Shortly after Pelé’s death, Dominic Hougham wrote a piece for These Football Times about Pelé at the 1970 World Cup and how he did so much more than just score goals:
Just how great a striker was Pelé? Well, let’s start with 501 goals in 493 appearances for Santos between 1956 and 1974 – so yes, averaging a goal a game for 18 years. Ah, but I hear you say, ‘that is in the Brazilian league, which surely is not the same standard as European leagues?’ That is open to debate, particularly given the number of world-class footballers within the competition at the time.
Let’s then consider Pelé’s international record of 77 goals in 92 games. That includes playing in four World Cups against the top teams of those times. Faced with statistics such as those, it is hard not to argue that Pelé was extremely good at putting the ball into the net.

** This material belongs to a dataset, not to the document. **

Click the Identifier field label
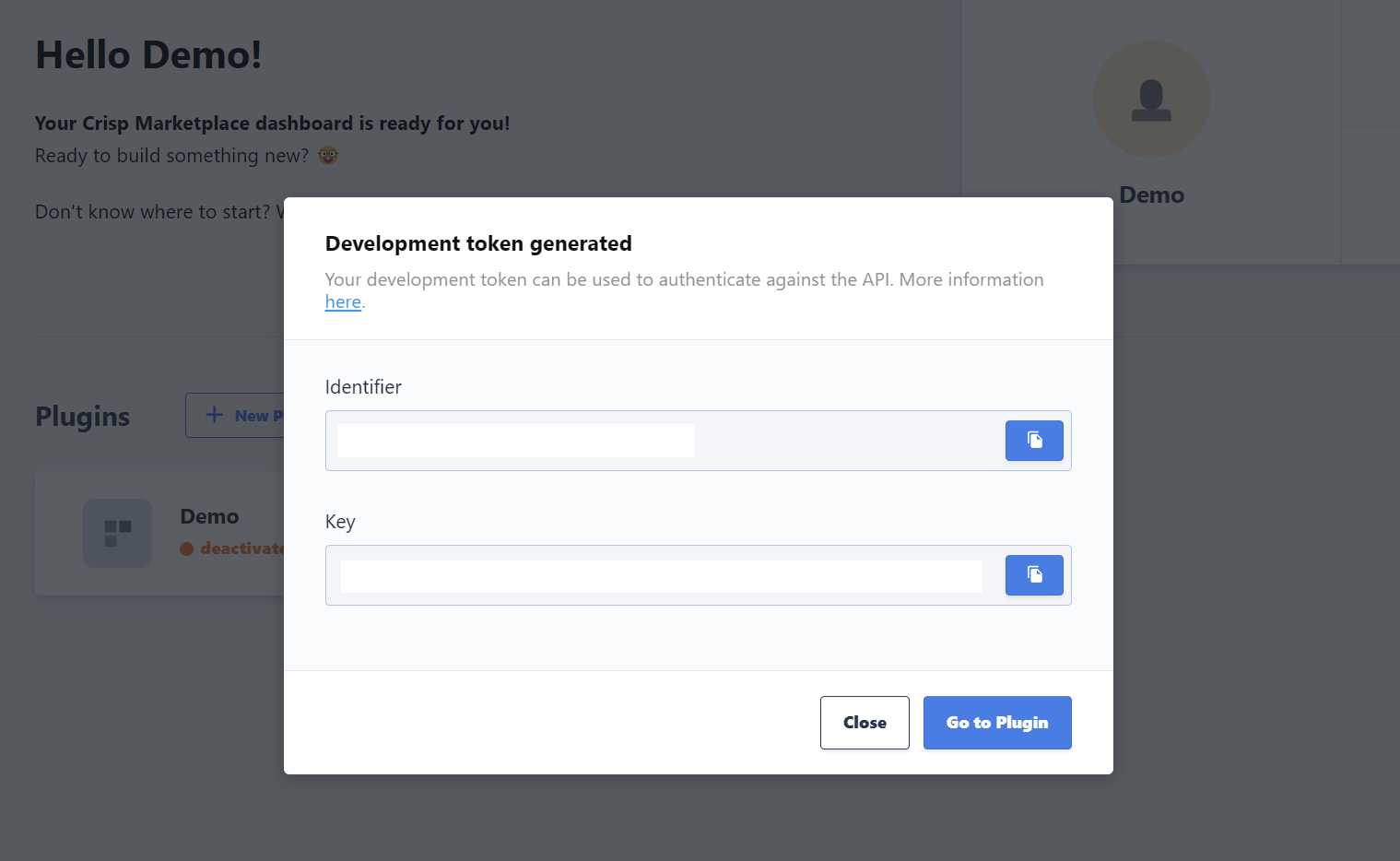The width and height of the screenshot is (1400, 861). click(363, 387)
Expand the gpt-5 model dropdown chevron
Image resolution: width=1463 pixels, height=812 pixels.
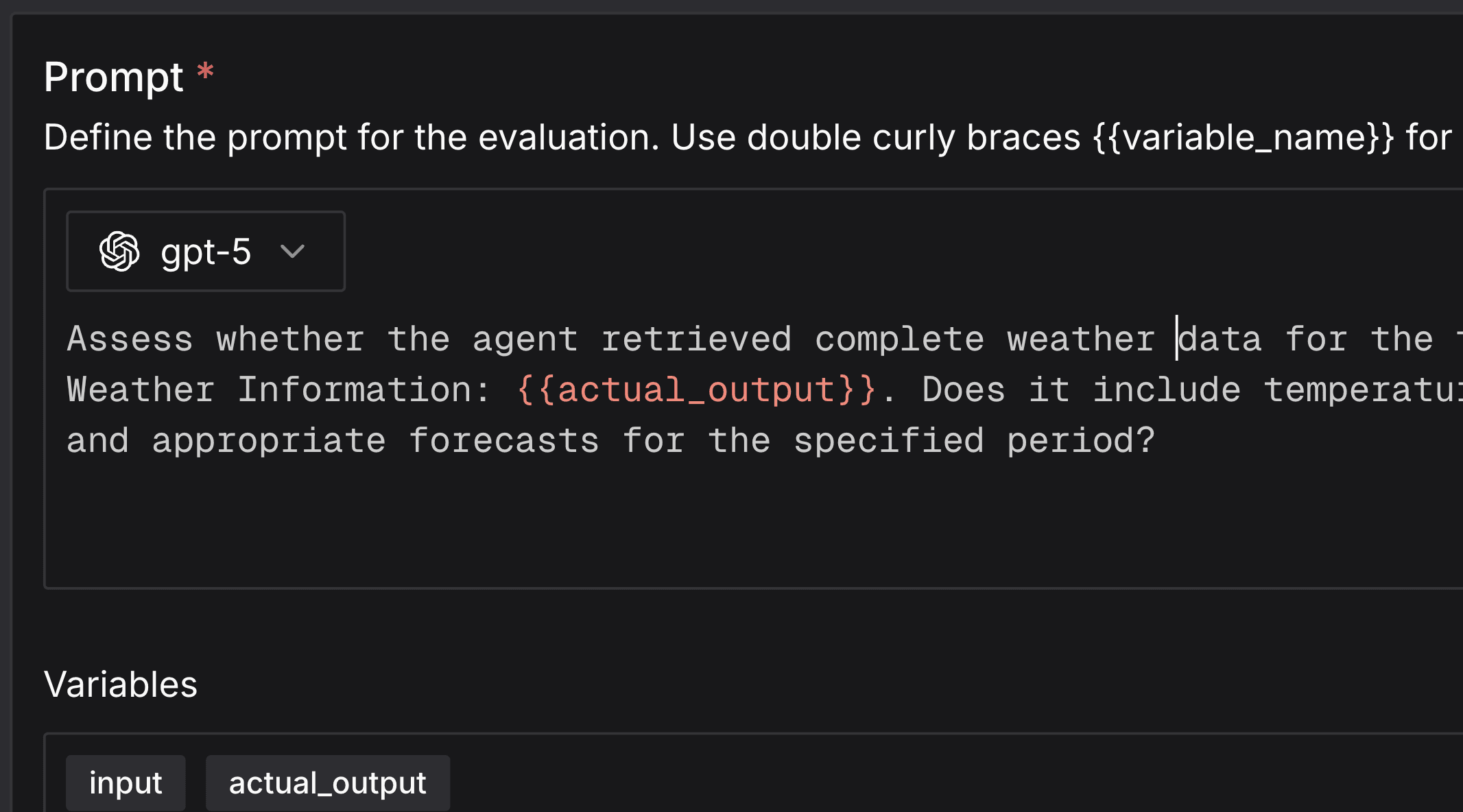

But that leads to an interesting observation. There is no doubt that the 1970 World Cup and Pelé are intertwined in people’s memories. One of the greatest goalscorers of all-time helped his side lift the trophy with four goals across the tournament, but oddly enough if you again ask people the first five things that come into their head when you say Pelé and 1970, I think you would be surprised to find that not a single one of them would be a goal scored by him.
Unlike the other strikers mentioned earlier, Pelé’s fame in 1970 actually came more from misses than goals. Yes, one of the greatest goalscorers is actually remembered better for misses and saves.